__Your tasks__:
**1.** From the text on technology and education, return the passage starting at "There must be" and ending at "inwardly directed contemplation.".
**2.** In the text on technology and education, shorten the paragraph beginning "With technology has come the expectation" to a brief list that keeps its main facts.
**3.** Answer these questions using the text on technology and education:
(a) What myth about education has the public been sold?
(b) What brought an end to the time when most everyone could do auto repairs?
(c) What is a computer capable of, and what is it not capable of?

__Text shown__:
■ ■ ■ ■ ■ ■ ■

If any trend has made education elitist, this is it. Where for hundreds of years, academia was able to engage with the corporate world without compromising independent thought, now this may no longer be possible. The public has been sold on the corporate advertising myth: education is too expensive to publicly fund. Now we will all have to pay more for education, so that we can learn less and ask fewer questions.

Technology, the primary tool of the captains of industry and finance, has contributed to a state of affairs whereby the average person, rather than being served by technology, is forced to run after it. Technology has not freed the human for contemplation and rest. Technology has become the equal opportunity slaver. Quite simply, if you don’t have it and don’t know how to use it, you are useless and will be left behind. If you don’t have the very latest, you are passé.

There was a time when auto repairs could be done by most everyone, with a few parts and tools. That time has been gone for decades, since the advent of computer components. While people are expected to know how to use computers, for the most part they do not know how computers work, much less how to repair hardware or applications. Where there was had always been craftspeople to repair watches and other items, there are few such people left—they are dying at an alarming rate, and there are no young people willing to learn their arts. There has been a revival in the art of handmade paper and books, but there any people left who do hand engraving? No, but there is a technician who can run a machine that will do a flimsy sort of engraving that has no character or depth. The computer technician can diagnostics on your machine and maybe (though sometimes not) solve your difficulty, although you will not learn what the problem was or how it might be avoided or remedied should it occur again.

With technology has come the expectation that humans can and will perform work at greater speeds, and for longer periods of time. People have been trained to answer their calls, rather than allow the automatic features to take messages for them. People have been trained to work through lunch and dinner and vacations. Business, because it has been globalized, is transacted 24 hours a day, 7 days a week. In short, people have been and are being trained to live for work, not work to live.

There must be a breaking point. Where will it show itself? Probably the fruits of this will be marked by increased illness and individual dysfunction and inability to cope, but also in greater division and divisiveness among individuals and societies.

A computer can make millions of computations per minute, but it does not have life independent of the user. A computer is capable of diagnostic functions, but not of self-examination. The liberal arts university education promoted free thought that was directional outward, but also intended the ability for self-reflection. The blur of a future blazing beyond the Jetsons seems poised to obliterate independent thought, as well inwardly directed contemplation.

■ ■ ■ ■ ■ ■ ■

Collected data entries:
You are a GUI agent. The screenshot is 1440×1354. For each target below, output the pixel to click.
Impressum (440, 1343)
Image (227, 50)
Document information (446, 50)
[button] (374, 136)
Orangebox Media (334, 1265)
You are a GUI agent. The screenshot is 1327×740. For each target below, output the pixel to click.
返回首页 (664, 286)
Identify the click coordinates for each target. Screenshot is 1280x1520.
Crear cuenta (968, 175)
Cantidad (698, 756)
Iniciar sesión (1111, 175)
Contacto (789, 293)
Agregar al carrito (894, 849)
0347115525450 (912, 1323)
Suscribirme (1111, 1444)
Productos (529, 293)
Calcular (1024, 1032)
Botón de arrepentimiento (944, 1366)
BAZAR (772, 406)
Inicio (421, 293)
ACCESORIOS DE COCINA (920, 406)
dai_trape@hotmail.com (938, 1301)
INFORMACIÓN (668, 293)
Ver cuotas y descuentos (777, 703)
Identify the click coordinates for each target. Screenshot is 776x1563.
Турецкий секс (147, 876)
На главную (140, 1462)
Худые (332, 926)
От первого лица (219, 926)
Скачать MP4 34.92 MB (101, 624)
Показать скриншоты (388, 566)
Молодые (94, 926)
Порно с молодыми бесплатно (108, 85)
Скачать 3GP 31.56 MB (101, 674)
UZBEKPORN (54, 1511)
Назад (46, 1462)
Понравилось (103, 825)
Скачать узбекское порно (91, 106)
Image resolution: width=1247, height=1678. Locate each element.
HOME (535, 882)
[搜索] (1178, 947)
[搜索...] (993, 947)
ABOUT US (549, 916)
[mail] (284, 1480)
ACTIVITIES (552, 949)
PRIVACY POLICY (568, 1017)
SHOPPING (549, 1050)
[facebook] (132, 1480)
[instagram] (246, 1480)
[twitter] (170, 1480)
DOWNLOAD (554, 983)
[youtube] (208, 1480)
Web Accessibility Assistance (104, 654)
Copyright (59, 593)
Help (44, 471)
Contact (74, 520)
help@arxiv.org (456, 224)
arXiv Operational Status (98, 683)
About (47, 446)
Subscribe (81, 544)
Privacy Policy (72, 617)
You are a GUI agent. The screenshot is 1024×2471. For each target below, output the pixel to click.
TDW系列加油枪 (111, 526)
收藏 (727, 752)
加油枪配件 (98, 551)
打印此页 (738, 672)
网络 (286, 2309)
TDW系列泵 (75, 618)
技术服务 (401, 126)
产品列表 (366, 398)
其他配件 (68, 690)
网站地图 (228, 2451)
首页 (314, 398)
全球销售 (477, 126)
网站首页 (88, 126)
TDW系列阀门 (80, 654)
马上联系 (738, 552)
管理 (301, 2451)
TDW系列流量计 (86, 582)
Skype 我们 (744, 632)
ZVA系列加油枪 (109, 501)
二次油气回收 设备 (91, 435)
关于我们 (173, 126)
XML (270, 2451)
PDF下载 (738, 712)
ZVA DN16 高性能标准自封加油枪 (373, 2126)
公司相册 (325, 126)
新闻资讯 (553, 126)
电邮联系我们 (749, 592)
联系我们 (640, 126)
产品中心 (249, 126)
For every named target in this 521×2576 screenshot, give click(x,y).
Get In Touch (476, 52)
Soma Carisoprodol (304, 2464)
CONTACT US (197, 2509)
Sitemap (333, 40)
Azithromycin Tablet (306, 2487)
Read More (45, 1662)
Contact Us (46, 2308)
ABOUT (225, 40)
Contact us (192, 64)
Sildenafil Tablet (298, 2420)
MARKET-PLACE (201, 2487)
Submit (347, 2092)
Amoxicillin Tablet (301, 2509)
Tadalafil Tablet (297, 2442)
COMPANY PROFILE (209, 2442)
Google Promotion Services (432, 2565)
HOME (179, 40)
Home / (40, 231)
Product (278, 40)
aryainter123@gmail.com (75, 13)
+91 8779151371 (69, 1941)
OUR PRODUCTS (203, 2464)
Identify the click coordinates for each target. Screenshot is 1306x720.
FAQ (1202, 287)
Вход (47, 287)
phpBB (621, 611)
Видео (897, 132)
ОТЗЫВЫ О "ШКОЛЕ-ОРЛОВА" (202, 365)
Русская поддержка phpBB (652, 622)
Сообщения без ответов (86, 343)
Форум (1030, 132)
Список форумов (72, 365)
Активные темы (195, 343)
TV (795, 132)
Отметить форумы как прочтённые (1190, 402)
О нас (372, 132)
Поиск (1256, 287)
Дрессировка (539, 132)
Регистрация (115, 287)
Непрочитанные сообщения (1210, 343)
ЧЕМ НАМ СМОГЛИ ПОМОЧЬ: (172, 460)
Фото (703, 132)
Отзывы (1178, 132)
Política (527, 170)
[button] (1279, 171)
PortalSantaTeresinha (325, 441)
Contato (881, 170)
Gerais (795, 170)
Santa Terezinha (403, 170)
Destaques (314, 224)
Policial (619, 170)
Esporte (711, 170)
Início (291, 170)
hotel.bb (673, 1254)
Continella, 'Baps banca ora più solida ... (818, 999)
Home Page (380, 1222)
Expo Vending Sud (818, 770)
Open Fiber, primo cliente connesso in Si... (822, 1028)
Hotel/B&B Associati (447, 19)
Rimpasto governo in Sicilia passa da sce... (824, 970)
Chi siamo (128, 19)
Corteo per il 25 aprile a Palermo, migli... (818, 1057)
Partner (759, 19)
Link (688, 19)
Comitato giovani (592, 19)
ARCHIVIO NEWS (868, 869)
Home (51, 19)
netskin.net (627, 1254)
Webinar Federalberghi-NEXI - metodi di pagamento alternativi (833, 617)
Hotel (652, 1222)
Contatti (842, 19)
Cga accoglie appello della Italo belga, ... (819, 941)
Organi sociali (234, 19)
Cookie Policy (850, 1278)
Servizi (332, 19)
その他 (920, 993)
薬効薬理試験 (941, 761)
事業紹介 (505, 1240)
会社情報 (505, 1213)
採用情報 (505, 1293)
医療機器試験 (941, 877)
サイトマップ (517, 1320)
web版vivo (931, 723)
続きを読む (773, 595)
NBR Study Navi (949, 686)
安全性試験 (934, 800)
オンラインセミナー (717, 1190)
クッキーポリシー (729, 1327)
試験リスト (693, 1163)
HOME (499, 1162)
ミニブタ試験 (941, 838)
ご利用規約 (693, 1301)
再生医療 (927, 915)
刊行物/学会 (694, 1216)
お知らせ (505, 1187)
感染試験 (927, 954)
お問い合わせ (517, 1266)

■ ■ ■ ■ ■ ■ ■

__Answers to the exercise__:
**1.**
There must be a breaking point. Where will it show itself? Probably the fruits of this will be marked by increased illness and individual dysfunction and inability to cope, but also in greater division and divisiveness among individuals and societies.

A computer can make millions of computations per minute, but it does not have life independent of the user. A computer is capable of diagnostic functions, but not of self-examination. The liberal arts university education promoted free thought that was directional outward, but also intended the ability for self-reflection. The blur of a future blazing beyond the Jetsons seems poised to obliterate independent thought, as well inwardly directed contemplation.

**2.**
- Technology has brought the expectation that people will work faster and for longer periods.
- People have been trained to answer their calls instead of letting automatic features take messages.
- People have been trained to work through lunch, dinner and vacations.
- Because business is globalized, it runs 24 hours a day, 7 days a week.
- People are being trained to live for work, not work to live.

**3.**
(a) That education is too expensive to publicly fund.
(b) The advent of computer components.
(c) It is capable of diagnostic functions but not of self-examination.